If the vulnerable part is in Angular, there's a 100% chance that someone can write code in plain JS that is vulnerable to the same attack. E.g. if there was something in the hashbang-url-router that would lead to eval'ing the code in the hash (which I just made up, but would describe such a class of vulnerability). This means it's pointless to ban Angular.

If something Angular does triggers an issue in the Firefox JS engine, it is Firefox that should be fixed, instead of allowing essentially a 0day exploit to be alive.

3 comments

> If the vulnerable part is in Angular, there's a 100% chance that someone can write code in plain JS that is vulnerable to the same attack.
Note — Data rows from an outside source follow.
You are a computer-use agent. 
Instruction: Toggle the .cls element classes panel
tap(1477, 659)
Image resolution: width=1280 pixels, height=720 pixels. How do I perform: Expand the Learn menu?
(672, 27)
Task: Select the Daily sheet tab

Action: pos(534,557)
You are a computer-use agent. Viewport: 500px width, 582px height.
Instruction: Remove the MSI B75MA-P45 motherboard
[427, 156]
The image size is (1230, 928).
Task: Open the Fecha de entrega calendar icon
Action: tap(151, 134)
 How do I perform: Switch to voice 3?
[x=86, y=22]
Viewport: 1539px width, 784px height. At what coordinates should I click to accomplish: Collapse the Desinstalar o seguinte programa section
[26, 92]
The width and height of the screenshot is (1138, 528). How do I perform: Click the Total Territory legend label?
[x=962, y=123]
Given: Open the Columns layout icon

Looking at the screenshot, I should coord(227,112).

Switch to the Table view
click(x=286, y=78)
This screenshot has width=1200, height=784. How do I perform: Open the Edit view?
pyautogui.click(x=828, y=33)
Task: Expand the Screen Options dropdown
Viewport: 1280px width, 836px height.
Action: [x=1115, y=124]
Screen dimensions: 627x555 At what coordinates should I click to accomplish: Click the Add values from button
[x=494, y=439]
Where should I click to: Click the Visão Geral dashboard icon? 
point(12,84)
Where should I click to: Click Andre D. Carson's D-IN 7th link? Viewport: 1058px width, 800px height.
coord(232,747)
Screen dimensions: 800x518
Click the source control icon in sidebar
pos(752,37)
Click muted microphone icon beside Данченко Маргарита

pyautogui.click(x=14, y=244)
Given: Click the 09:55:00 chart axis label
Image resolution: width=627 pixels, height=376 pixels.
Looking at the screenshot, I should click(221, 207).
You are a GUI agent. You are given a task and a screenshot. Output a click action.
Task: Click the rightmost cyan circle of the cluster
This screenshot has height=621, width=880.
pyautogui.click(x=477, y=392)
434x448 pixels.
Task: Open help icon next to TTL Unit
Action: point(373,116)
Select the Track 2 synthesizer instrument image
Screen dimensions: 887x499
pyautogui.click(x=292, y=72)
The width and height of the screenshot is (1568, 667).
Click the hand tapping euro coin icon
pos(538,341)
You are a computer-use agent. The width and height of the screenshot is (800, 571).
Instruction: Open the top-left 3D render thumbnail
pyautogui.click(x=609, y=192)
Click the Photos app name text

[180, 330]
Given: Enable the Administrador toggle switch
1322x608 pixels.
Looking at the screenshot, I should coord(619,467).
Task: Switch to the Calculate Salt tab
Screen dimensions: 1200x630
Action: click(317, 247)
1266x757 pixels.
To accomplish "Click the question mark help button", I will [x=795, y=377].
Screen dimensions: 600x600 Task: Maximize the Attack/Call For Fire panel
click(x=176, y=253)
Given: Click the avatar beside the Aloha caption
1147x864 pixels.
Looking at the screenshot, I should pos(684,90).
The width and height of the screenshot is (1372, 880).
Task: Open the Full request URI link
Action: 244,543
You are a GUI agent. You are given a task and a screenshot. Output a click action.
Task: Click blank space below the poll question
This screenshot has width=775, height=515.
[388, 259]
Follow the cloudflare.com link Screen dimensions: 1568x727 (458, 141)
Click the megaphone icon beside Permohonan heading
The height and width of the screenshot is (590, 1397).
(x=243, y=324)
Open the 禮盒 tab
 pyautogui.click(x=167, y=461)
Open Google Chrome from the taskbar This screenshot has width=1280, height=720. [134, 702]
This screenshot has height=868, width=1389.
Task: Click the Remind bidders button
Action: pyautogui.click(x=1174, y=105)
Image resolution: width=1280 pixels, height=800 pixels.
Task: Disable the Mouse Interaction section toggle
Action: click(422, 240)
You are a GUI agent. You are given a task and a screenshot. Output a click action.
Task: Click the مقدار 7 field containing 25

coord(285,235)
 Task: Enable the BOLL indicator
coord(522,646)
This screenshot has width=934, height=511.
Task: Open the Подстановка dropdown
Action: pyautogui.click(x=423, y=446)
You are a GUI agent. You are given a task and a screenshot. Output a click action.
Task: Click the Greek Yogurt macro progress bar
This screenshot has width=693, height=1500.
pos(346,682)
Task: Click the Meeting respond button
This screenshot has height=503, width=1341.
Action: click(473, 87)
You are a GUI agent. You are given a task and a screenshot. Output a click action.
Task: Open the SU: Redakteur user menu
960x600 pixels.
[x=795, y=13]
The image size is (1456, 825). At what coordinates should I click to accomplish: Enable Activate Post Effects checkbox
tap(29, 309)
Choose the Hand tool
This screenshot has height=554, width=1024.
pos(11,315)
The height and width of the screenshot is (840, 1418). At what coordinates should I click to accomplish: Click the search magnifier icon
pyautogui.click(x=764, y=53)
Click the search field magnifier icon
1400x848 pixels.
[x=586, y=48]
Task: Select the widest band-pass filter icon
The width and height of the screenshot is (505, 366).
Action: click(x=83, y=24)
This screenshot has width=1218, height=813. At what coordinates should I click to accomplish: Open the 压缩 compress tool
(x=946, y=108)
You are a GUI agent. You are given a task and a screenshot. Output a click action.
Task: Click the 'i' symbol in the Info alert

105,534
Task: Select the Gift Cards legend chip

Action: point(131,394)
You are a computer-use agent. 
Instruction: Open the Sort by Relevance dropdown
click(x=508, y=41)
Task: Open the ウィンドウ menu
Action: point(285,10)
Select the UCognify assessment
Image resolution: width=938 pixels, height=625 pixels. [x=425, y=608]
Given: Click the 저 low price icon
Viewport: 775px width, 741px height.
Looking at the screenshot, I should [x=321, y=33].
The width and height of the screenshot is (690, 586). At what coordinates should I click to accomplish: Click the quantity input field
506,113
“can”, not “will”. If everything that uses Angular is vulnerable (unlikely? I couldn’t say), why would you not ban it? This is along the lines of “If Heartbleed is in OpenSSL, there’s a 100% chance that someone can write code in plain C that is vulnerable to the same attack”. Yeah, they can, and it happens all the time, but why not fix a known hole?

> E.g. if there was something in the hashbang-url-router that would lead to eval'ing the code in the hash (which I just made up, but would describe such a class of vulnerability). This means it's pointless to ban Angular.

This would be an excellent reason to ban Angular since a huge majority* of extensions never use eval().

* If this isn’t true… I don’t want to be in web dev anymore.

As AgentME clarifies above, Angular uses a lot of `eval()` of DOM elements, which is perfectly reasonable design decision when you control the contents (as you would if you used Angular in your own app), but a perfectly awful thing to do if the attacker controls the contents (as they would if you used Angular in a browser extension that processes 3rd party webpages).
> there's a 100% chance that someone can write code in plain JS that is vulnerable to the same attack

This is plainly false - please don't spread fear where it doesn't belong.

I'm sure you can think of some things that, when written into the privileged environment of an addon, create vulnerabilities that aren't possible in "plain JS."

There is nowhere near a "100% chance" that this is a problem for web apps that don't run as browser extensions.